(Action item) Copy exactly the line containing "Rifiuta tutto (575, 835)" and each line after it to the end of the listing, and output nothing else.
- - -
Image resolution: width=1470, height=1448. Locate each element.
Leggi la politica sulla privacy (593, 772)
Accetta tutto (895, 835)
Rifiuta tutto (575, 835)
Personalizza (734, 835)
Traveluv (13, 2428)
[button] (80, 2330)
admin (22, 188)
- - -
(Solved problem)
Rifiuta tutto (575, 835)
Personalizza (734, 835)
Traveluv (13, 2428)
[button] (80, 2330)
admin (22, 188)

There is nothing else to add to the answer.